In Kafka the offset management is done by Consumer Group per Partition.
If you have two consumer groups reading the same topic and even partition a commit from one consumer group will not have any impact to the other consumer group. The consumer groups are completely discoupled.
One consumer of a consumer group can read data from a single topic partition. A single consumer can't read data from multiple partitions of a topic.
Example Consumer 1 of Consumer Group 1 can read data of only single topic partition.
Offset management is done by the zookeeper.
__consumer_offsets: Every consumer group maintains its offset per topic partitions. Since v0.9 the information of committed offsets for every consumer group is stored in this internal topic (prior to v0.9 this information was stored on Zookeeper).
When the offset manager receives an OffsetCommitRequest, it appends the request to a special compacted Kafka topic named __consumer_offsets.
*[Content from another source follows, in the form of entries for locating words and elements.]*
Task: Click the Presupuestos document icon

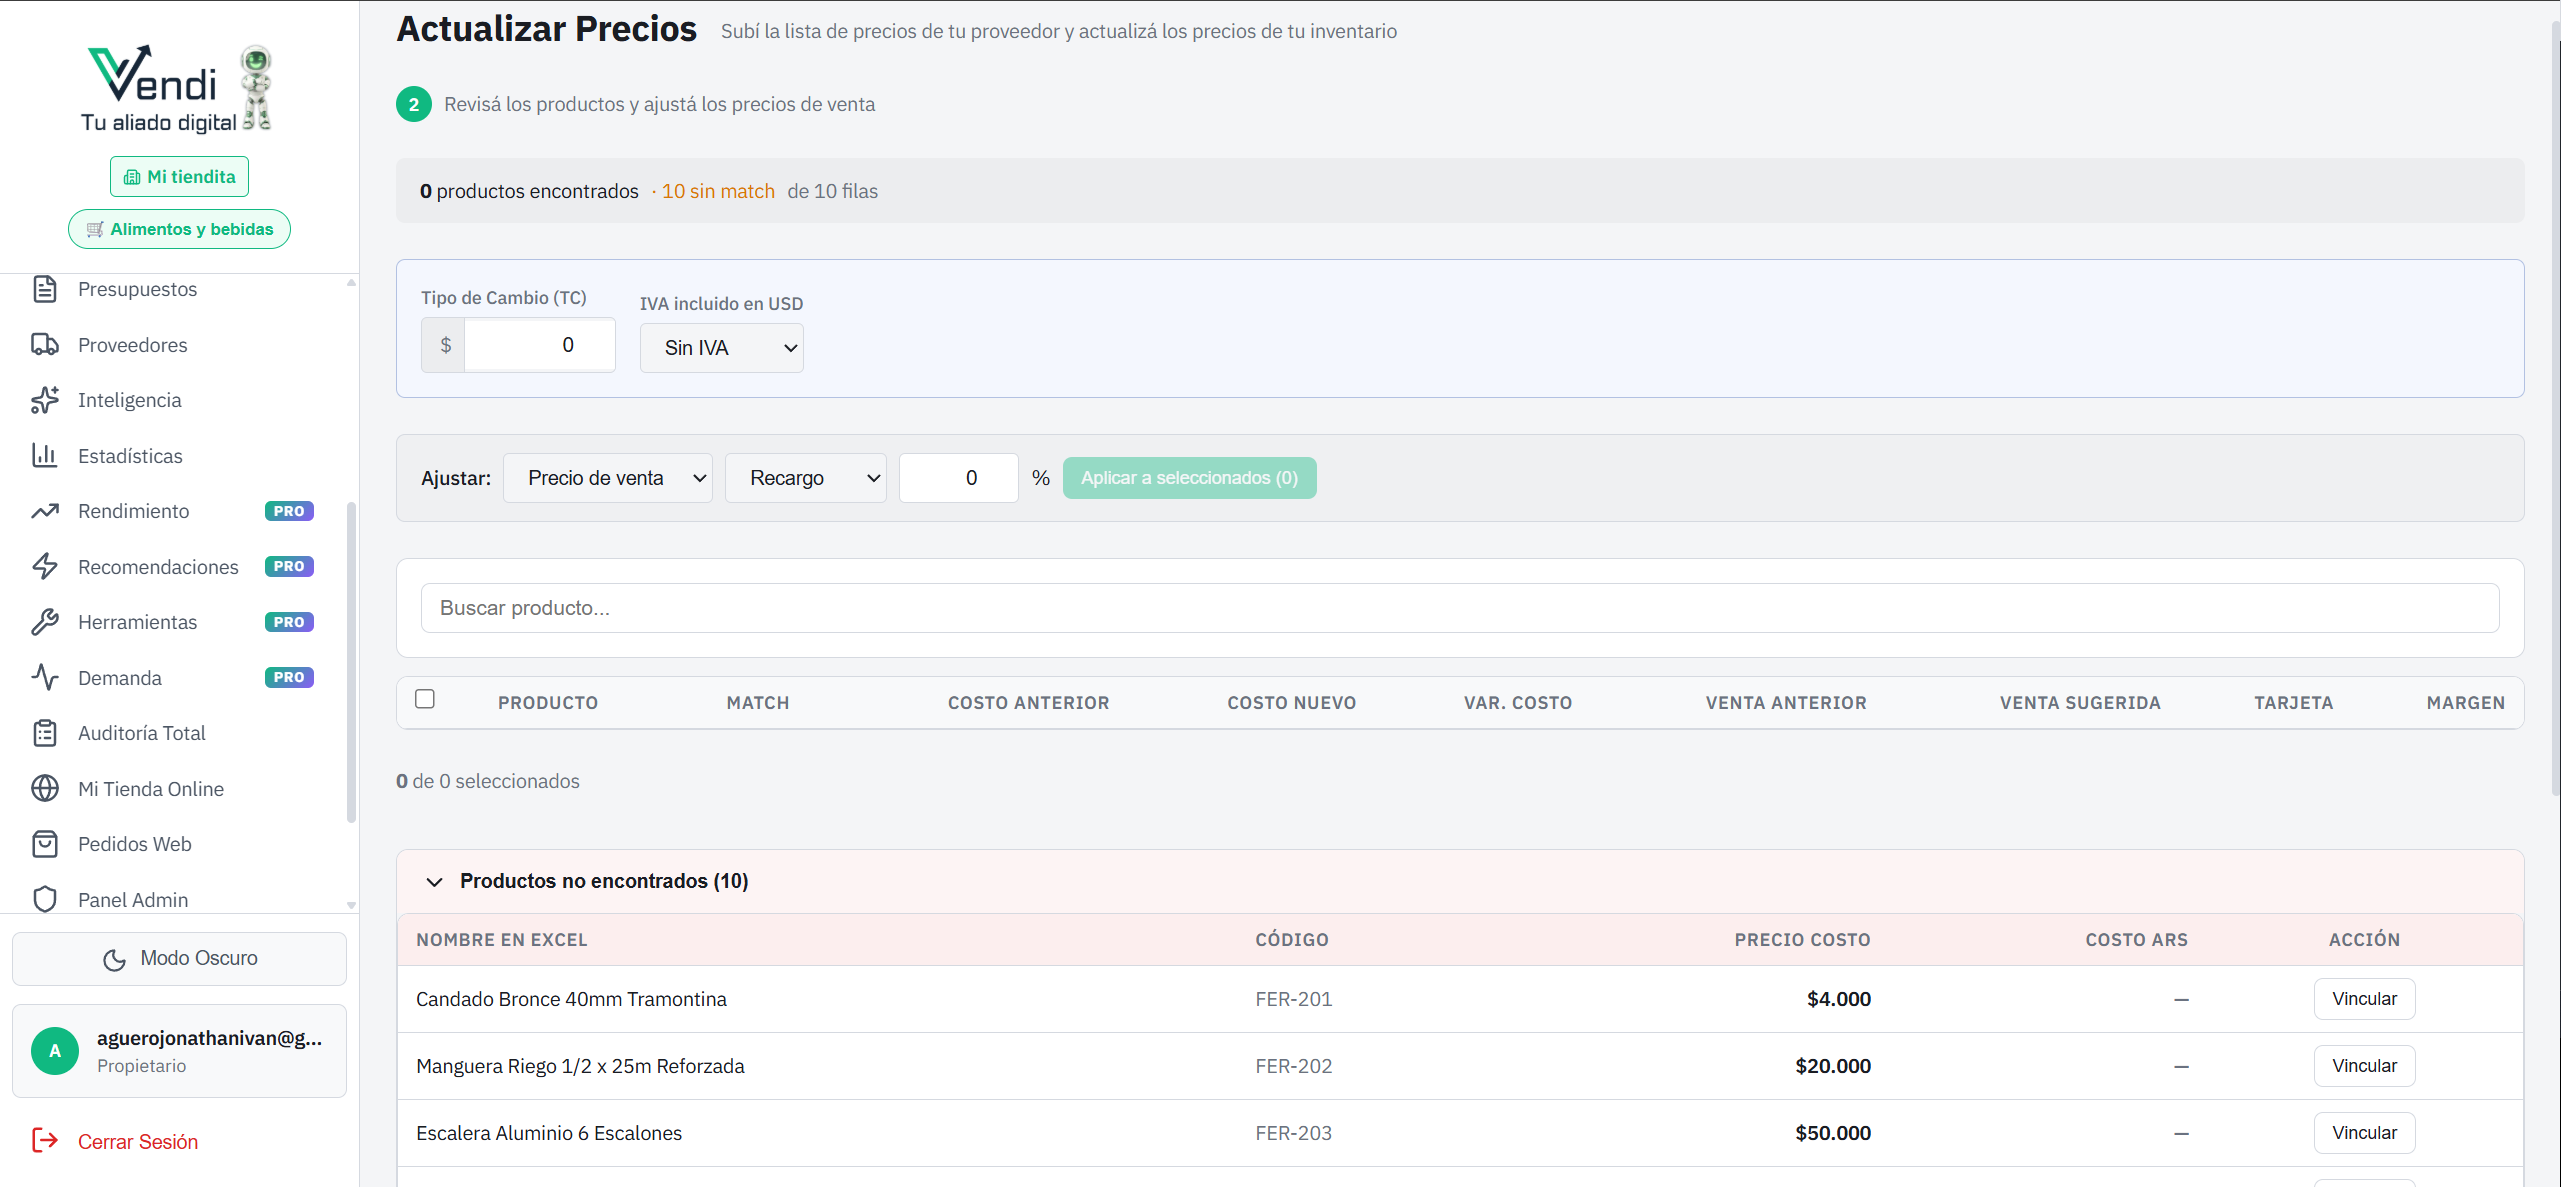Action: click(45, 289)
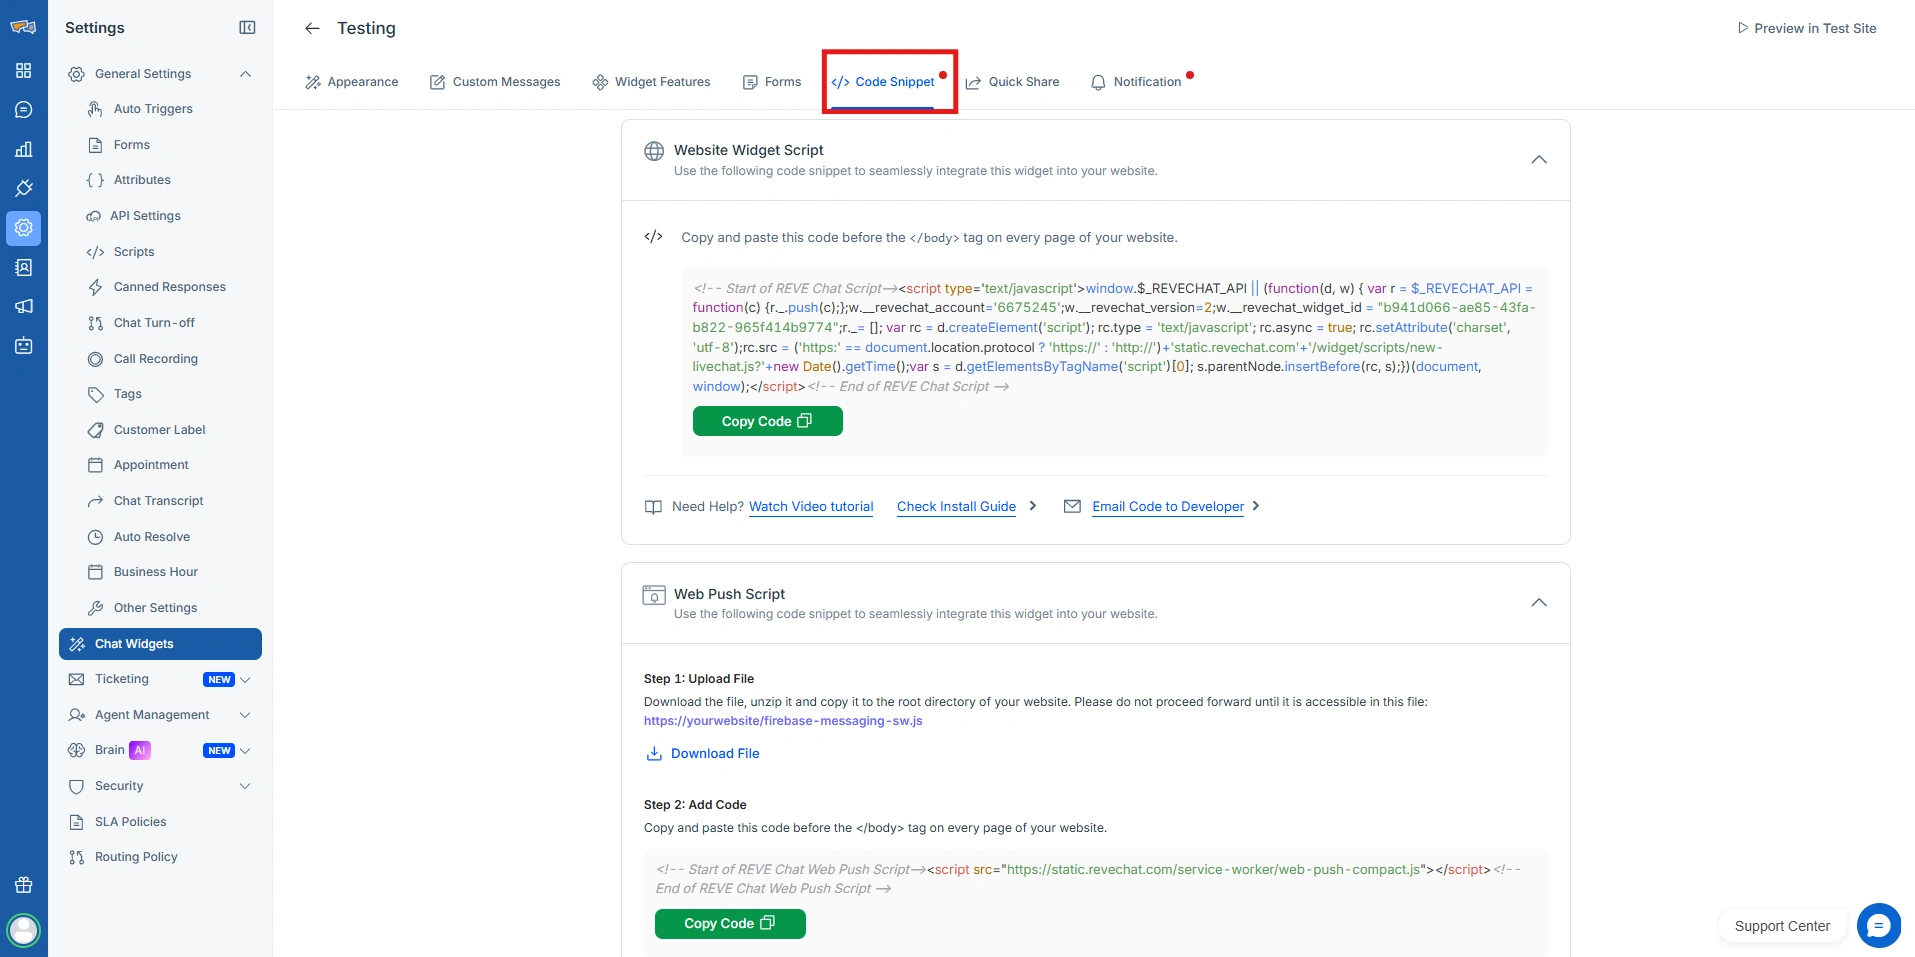Click the megaphone campaigns icon
The image size is (1915, 957).
(x=24, y=307)
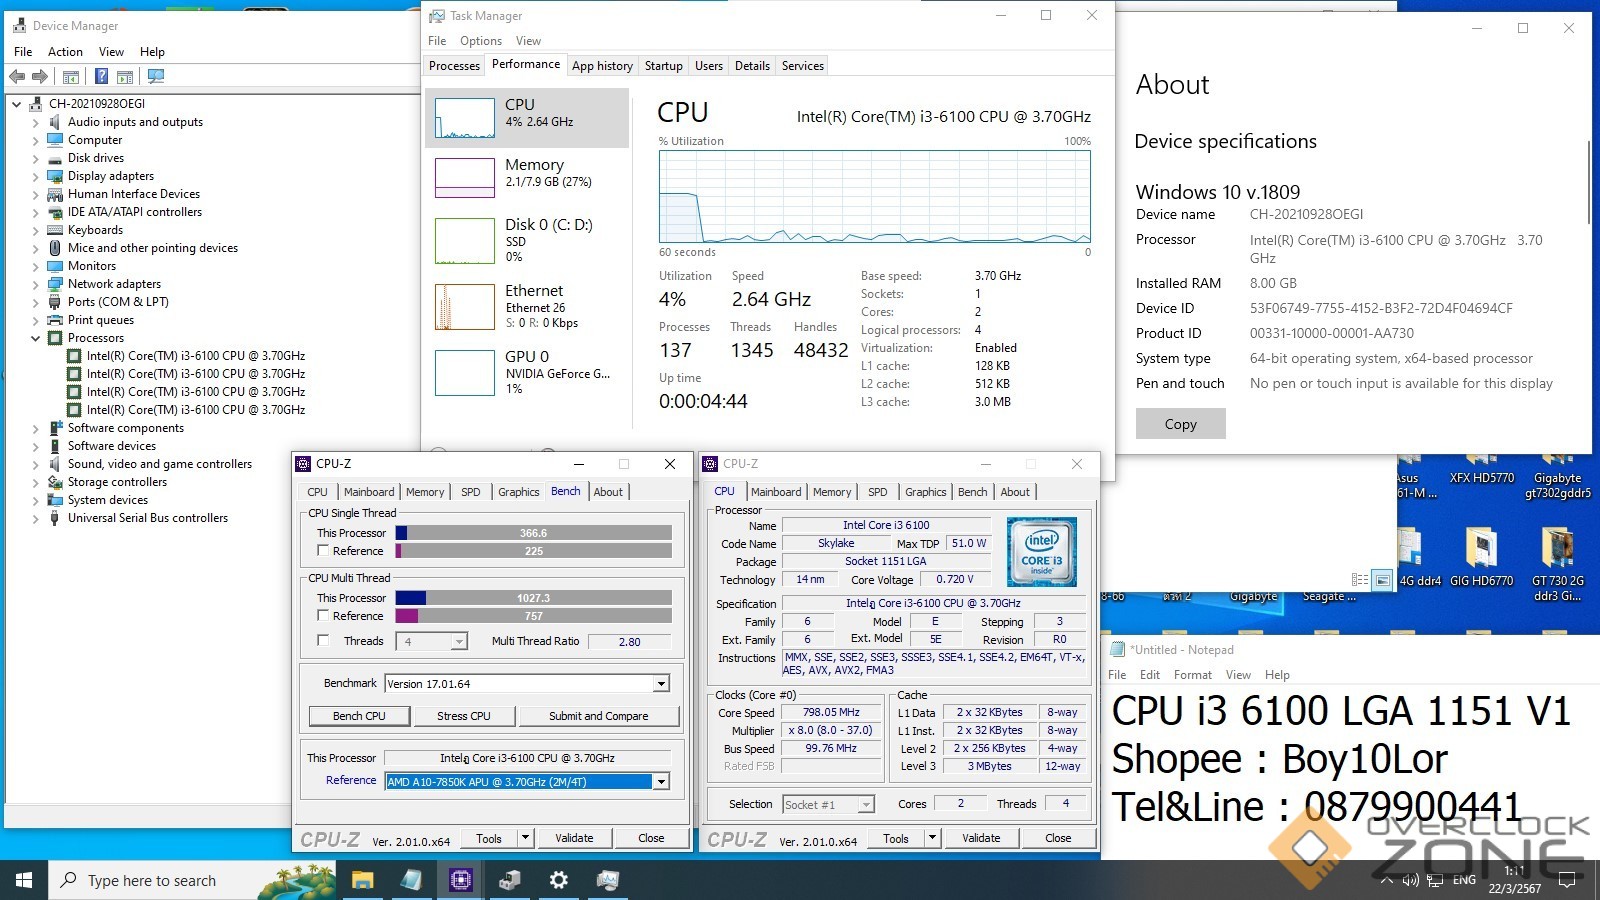This screenshot has width=1600, height=900.
Task: Click the scan for hardware changes icon
Action: (155, 76)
Finally, the offset manager will send a successful offset commit response to the consumer, only when all the replicas of the offsets topic receive the offsets.
simultaneously two consumers from two different consumer groups(cg1 and cg2) can read the data from same topic.
In kafka 1: Offset management is taken care by zookeeper.
In kafka 2: offsets of each consumer is stored at __Consumer_offsets topic
Offset used for keeping the track of consumers (how much records consumed by consumers), let say consumer-1 consume 10 records and consumer-2 consume-20 records and suddenly consumer-1 got died now whenever the consumer-1 will up then it will start reading from 11th record onward.

Does consumer consume from replica partitions if multiple consumers running under same consumer group?

I am writing a kafka consumer application. I have a topic with 4 partitions - 1 is leader and 3 are followers. Producer uses key to identify a partition to push a message.
If I write a consumer and run it on different nodes or start 4 instances of same consumer, how message consuming will happen ? Does all 4 instances will get same messages ?
What happens in the case of multiple consumer(same group) consuming a single topic?
Do they get same data?
How offset is managed? Is it separate for each consumer?
I would suggest that you read at least first few chapters of confluent's definitive guide to kafka to get a priliminary understanding of how kafka works.
I've kept my answers brief. Please refer to the book for detailed explanation.
How offset is managed? Is it separate for each consumer?
Depends on the group id. Only one offset is managed for a group.
What happens in the case of multiple consumer(same group) consuming a single topic?
Consumers can be multiple - all can be identified by the same or different groups.
If 2 consumers belong to the same group, both will not get all messages.
Do they get same data?
No. Once a message is sent and a read is committed, the offset is incremented for that group. So a different consumer with the same group will not receive that message.
Hope that helps :)
What happens in the case of multiple consumer(same group) consuming a single topic?
Answer: Producers send records to a particular partition based on the record’s key here. The default partitioner for Java uses a hash of the record’s key to choose the partition. When there are multiple consumers in same consumer group, each consumer gets different partition. So, in this case, only single consumer receives all the messages. When the consumer which is receiving messages goes down, group coordinator (one of the brokers in the cluster) triggers rebalance and then that partition is assigned to one of the available consumer.
Do they get same data?
Answer: If consumer commits consumed messages to partition and goes down, so as stated above, rebalance occurs. The consumer who gets this partition, will not get messages. But if consumer goes down before committing its then the consumer who gets this partition, will get messages.
How offset is managed? Is it separate for each consumer?
Answer: No, offset is not separate to each consumer. Partition never gets assigned to multiple consumers in same consumer group at a time. The consumer who gets partition assigned, gets offset as well by default.